**Task details:** The records below are to be copied exactly, with every picture left out.
* * * * * * *
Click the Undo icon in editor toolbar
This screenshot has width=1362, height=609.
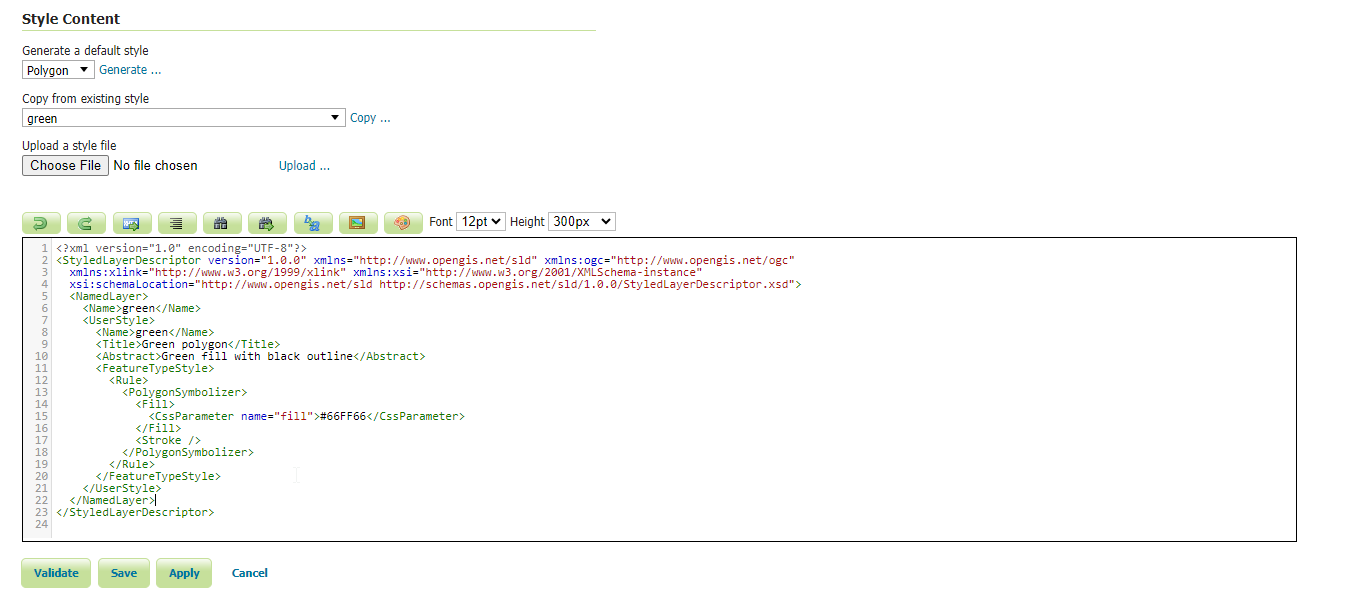pos(41,221)
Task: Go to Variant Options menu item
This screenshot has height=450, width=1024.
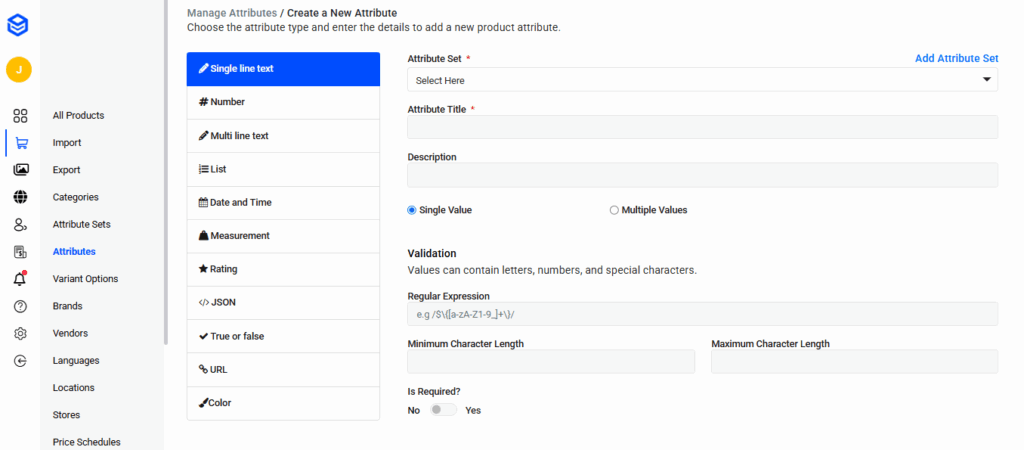Action: (x=85, y=279)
* * * * * * *
**Answer to this problem:**
Click the Undo icon in editor toolbar
This screenshot has width=1362, height=609.
pos(41,221)
Task: Go to Variant Options menu item
This screenshot has height=450, width=1024.
Action: (x=85, y=279)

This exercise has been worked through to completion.